Date Prev · Date Next · Thread Prev · Thread Next
Date Index · Thread Index · Other Months · All Mailing Lists
From: Sake Blok <sake@xxxxxxxxxx>
Date: Tue, 28 Apr 2015 13:04:37 +0200
On 27 apr 2015, at 14:46, Ralf G. R. Bergs wrote:

I enabled the SSL debug logging, and I noticed the following: For the trace that can't be decrypted I see the following:
ssl_generate_pre_master_secret: found SSL_HND_CLIENT_KEY_EXCHG, state 17
ssl_decrypt_pre_master_secret: session uses DH (17) key exchange, which is impossible to decrypt
while for the snoop that can be decrypted I see the following:
ssl_generate_pre_master_secret: found SSL_HND_CLIENT_KEY_EXCHG, state 17
pre master encrypted[256]:
and then a key in hex follows.

I can see from the snoop that the SSL/TLS dialog takes place. I see client hello, server hello, certificate, server key exchange, server hello, client key exchange, change cipher spec, encrypted handshake message, change cipher spec, encrypted handshake message, multiple application data packets back and forth, encrypted alerts twice.

So it seems client and server /can/ talk.

Yes, the endpoints can communicate...

Conclusion: Wireshark seems to somehow be able to use the RSA key to decrypt the SSL/TLS traffic.

... but Wireshark is only able to decrypt traffic when a RSA key exchange has been used. In a RSA key exchange, there is no ServerKeyExchange handshake message (used for the Diffie Hellman [DH] key exchange). As the client uses the public key in the Certificate to encrypt the PreMaster data (from which both the client and the server extract the session keys used for encrypting the application data).

In short, in a DH key exchange, wireshark can not decrypt the ClientKeyExchange and therefor can not extract the session keys used for encrypting the data stream.

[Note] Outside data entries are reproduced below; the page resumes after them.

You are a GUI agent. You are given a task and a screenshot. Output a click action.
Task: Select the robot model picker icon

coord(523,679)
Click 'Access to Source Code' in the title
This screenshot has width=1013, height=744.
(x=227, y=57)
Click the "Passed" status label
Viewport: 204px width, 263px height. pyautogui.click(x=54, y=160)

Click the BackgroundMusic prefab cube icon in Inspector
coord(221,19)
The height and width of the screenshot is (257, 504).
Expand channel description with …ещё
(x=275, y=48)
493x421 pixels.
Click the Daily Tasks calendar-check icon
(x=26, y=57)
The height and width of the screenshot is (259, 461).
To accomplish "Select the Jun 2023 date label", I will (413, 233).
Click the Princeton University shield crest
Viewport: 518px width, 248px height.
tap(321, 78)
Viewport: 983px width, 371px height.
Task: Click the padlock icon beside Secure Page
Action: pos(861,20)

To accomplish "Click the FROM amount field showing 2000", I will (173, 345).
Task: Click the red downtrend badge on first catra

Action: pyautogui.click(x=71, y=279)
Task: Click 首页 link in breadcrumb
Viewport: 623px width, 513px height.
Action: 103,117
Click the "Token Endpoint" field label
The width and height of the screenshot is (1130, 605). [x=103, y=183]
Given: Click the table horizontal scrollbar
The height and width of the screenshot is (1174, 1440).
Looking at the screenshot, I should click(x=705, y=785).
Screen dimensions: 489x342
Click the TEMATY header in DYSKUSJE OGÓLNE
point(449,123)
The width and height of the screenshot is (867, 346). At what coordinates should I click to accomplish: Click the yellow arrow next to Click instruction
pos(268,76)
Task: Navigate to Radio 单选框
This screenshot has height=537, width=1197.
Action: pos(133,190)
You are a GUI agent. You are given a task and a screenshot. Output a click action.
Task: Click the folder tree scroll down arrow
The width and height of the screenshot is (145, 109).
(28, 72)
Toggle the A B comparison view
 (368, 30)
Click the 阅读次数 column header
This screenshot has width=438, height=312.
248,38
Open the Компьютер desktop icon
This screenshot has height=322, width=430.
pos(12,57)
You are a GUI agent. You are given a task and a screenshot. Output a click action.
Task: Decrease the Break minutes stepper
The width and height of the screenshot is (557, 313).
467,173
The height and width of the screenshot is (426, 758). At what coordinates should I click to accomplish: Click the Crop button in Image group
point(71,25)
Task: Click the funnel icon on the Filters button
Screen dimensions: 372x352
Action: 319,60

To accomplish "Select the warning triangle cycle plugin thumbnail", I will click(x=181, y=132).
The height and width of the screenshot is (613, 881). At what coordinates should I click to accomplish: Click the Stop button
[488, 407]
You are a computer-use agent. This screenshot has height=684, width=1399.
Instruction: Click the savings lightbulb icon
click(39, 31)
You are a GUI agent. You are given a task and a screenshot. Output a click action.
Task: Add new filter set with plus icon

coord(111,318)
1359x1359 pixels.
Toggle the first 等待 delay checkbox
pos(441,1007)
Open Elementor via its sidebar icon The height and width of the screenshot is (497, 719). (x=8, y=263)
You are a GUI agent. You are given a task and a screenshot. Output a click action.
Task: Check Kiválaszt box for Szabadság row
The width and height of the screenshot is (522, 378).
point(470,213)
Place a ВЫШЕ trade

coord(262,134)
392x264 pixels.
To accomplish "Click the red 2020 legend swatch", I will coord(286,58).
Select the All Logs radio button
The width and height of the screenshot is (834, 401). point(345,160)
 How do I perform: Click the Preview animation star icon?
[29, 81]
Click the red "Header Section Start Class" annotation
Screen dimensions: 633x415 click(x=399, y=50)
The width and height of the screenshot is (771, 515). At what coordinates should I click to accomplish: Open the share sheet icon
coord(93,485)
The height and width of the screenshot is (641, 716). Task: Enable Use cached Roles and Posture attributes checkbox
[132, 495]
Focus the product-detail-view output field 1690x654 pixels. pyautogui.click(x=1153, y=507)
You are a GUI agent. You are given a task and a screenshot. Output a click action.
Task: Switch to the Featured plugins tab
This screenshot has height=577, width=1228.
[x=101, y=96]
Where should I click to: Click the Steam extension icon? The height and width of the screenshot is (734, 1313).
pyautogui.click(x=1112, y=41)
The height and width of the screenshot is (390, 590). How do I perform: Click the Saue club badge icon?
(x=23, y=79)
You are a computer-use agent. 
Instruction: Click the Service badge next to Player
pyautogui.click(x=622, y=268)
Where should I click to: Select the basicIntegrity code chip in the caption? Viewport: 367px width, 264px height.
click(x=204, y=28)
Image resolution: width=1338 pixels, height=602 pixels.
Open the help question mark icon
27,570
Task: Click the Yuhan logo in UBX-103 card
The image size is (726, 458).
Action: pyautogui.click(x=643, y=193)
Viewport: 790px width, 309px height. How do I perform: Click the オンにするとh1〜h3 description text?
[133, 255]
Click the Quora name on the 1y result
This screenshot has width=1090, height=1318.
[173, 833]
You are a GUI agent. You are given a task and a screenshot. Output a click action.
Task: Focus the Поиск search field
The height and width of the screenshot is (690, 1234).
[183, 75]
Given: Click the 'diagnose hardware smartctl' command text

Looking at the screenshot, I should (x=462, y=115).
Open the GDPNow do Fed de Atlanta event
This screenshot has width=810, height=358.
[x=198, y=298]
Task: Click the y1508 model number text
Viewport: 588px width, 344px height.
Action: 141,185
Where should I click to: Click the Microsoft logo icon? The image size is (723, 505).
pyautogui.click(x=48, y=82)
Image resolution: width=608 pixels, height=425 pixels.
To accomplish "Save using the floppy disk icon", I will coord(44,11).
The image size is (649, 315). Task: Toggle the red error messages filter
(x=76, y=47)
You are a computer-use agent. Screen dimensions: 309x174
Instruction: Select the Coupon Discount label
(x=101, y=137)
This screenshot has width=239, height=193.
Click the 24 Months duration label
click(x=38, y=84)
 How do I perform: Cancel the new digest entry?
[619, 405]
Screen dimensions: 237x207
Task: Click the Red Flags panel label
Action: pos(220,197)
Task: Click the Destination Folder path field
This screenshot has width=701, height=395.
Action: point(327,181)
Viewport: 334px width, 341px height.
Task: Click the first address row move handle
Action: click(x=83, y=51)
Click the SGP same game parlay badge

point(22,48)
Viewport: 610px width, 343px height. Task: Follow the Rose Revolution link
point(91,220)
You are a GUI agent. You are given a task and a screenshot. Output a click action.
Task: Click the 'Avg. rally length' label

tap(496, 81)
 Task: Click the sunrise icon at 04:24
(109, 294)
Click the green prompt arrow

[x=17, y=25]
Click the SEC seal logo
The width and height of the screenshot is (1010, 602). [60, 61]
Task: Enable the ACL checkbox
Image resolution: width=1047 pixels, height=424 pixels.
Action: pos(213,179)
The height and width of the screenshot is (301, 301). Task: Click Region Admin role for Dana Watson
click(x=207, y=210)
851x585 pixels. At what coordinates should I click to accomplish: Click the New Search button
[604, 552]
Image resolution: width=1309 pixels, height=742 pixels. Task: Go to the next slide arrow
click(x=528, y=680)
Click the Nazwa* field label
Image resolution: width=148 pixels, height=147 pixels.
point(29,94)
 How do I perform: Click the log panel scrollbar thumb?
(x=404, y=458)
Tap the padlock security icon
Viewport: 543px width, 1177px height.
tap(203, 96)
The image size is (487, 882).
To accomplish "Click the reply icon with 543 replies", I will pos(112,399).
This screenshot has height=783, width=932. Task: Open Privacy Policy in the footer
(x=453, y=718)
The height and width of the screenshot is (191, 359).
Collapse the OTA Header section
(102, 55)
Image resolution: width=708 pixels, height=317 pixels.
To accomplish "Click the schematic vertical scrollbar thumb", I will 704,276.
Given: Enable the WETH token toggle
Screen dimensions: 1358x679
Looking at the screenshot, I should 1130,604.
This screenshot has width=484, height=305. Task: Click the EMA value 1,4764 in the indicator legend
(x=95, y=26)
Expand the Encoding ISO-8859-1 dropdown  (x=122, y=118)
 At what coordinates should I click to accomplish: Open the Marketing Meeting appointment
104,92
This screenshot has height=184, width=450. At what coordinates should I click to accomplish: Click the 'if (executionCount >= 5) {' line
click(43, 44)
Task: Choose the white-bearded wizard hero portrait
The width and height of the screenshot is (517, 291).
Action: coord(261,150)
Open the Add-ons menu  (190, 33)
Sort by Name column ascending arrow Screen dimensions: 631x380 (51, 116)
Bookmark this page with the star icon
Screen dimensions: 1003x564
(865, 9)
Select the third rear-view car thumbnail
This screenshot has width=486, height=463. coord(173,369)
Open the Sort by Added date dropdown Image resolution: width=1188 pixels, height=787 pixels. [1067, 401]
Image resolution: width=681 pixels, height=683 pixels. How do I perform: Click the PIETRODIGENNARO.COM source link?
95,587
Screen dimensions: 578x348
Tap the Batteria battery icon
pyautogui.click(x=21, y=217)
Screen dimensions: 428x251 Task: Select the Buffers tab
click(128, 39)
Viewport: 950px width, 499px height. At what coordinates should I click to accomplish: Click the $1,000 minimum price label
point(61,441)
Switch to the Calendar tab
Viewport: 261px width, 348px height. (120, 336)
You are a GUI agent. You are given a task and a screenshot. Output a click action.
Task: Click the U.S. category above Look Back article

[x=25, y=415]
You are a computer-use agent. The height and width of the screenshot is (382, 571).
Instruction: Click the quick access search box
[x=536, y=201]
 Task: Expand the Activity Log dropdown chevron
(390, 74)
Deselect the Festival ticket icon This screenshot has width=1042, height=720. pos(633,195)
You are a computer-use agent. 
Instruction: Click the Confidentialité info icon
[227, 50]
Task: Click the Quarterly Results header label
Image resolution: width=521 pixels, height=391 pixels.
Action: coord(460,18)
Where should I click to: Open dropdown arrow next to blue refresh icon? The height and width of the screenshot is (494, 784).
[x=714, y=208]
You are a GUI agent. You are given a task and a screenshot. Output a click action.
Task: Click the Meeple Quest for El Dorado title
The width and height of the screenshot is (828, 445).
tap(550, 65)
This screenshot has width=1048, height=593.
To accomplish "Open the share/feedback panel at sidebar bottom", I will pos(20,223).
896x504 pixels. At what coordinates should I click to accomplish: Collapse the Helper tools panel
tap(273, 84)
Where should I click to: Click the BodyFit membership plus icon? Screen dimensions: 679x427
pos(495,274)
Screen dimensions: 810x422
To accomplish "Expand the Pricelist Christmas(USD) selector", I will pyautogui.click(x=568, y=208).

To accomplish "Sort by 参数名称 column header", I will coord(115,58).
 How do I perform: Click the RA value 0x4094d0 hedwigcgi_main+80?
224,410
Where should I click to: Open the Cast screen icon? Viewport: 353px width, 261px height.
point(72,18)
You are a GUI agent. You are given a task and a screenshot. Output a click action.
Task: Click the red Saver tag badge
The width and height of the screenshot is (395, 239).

You can make sure decryption works in three ways:

- Limit the cipher suites on the client, so that it only advertises non-DH ciphersuites
- Limit the cipher suites on the server, so that it only chooses non-DH ciphersuites (from the ciphersuites advertised by the client)
- Make the client or the server log the PreMaster data and point Wireshark to the key log file in the "(Pre-)MasterSecret logfile" SSL protocol preference.

Hope this helps,
Cheers,
Sake